FRENCH MUNICIPAL ELECTIONS 2020
French voters head to the polls on March 15 and 22 to elect some 35,000 mayors and more than ten times as many councilors. Just over 500,000 council seats are up for grabs in the country’s 34,970 municipalities. All mayoral candidates are required to present gender-balanced “lists”, or tickets, for their council. The seats are allocated on a proportional basis, with a “majority bonus” for towns of more than 1,000 inhabitants. If a single ticket wins more than 50% of votes in the first round, there is no need for a run-off. If there is no outright winner, the tickets that picked up at least 10% of votes face off in a second round. In practice, this can lead to three-way (triangulaire), four-way (quadrangulaire) or even five-way (pentagulaire) contests in round two.
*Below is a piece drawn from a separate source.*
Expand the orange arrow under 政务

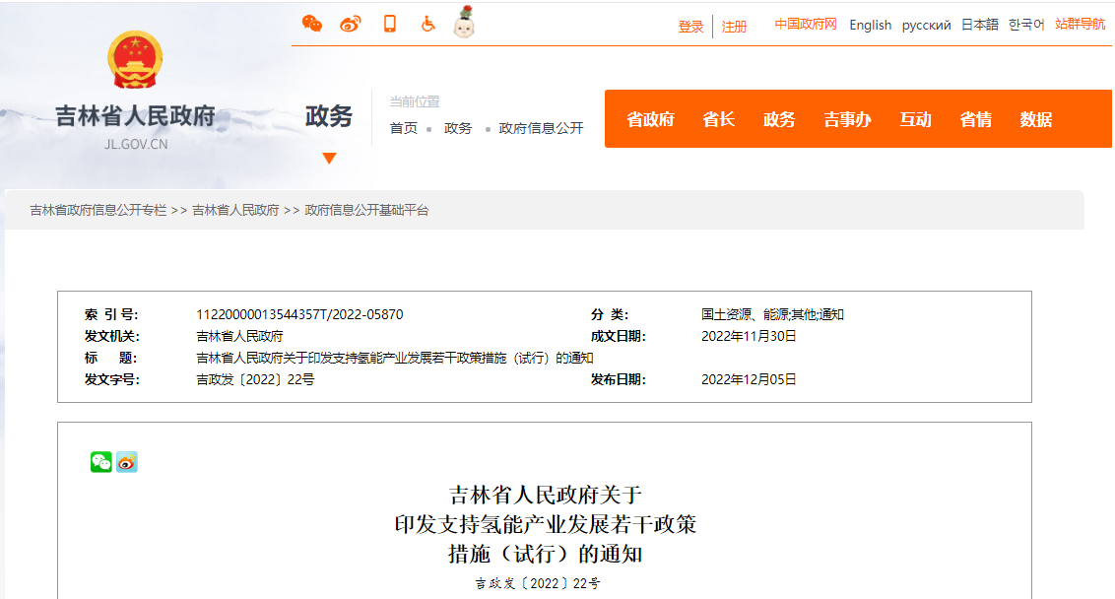click(329, 159)
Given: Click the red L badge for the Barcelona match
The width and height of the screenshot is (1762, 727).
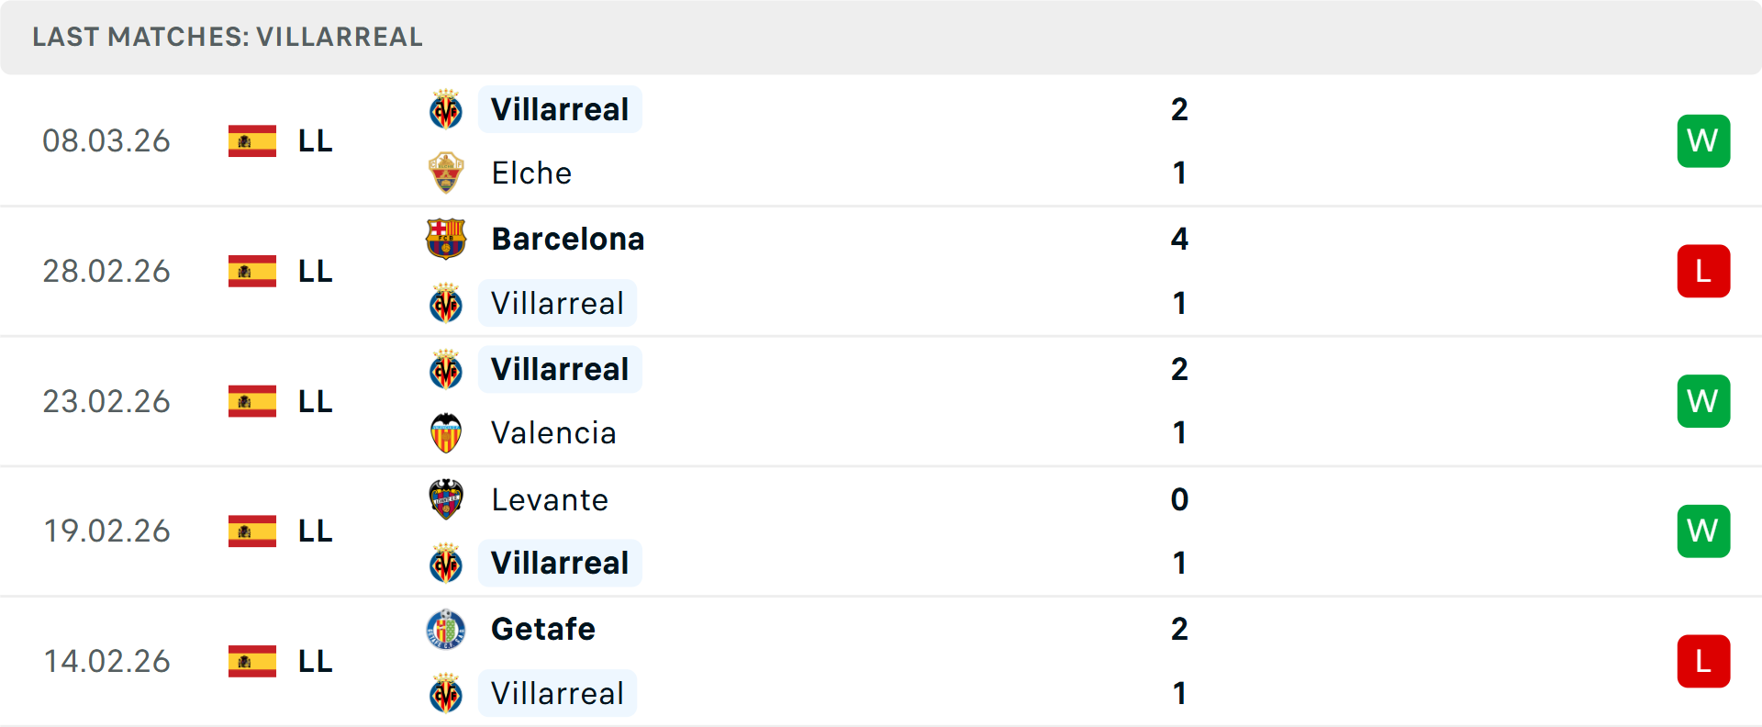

There’s a further complication: tickets that won at least 5% of the ballot in the first round are allowed to merge with those that qualified for the run-off.
The electoral process gets even more complex when it comes to France’s three largest cities – Paris, Marseille and Lyon – each of which is divided into arrondissements (districts).
The capital city has 20 arrondissements and 17 separate elections: one for the first four arrondissements, which have been lumped together, and one each for the remaining 16. Marseille has 16 arrondissements distributed across eight sectors, each of which has its own election, while Lyon has a separate election in each of its nine arrondissements.
In all three cities a third of elected councillors sit on the city-wide municipal council (the rest sit only on the district councils). Their number depends on how populous each district is. Thus, the French capital's 15th arrondissement sends 18 councillors to the Conseil de Paris (Paris Council), while the 6th and 8th have just three apiece. The municipal council then goes on to elect the city’s mayor The mayor need not necessarily win the popular vote
All French nationals and European Union citizens aged 18 or above are eligible to vote – meaning Britons lost that right as of January 31, when Brexit became effective.
Due to Britain’s EU divorce, the 760 British local councillors in France – many of them deeply invested in their communities – are also barred from seeking re-election. Their disenfranchisement is a blow to the rural communities that Britons had helped repopulate in recent years, where motivated candidates are often hard to come by.
Mayors are traditionally regarded as France’s most popular – or least unpopular – elected officials, which generally translates into relatively high turnout. However, the worsening coronavirus outbreak looks set to dampen voters’ enthusiasm.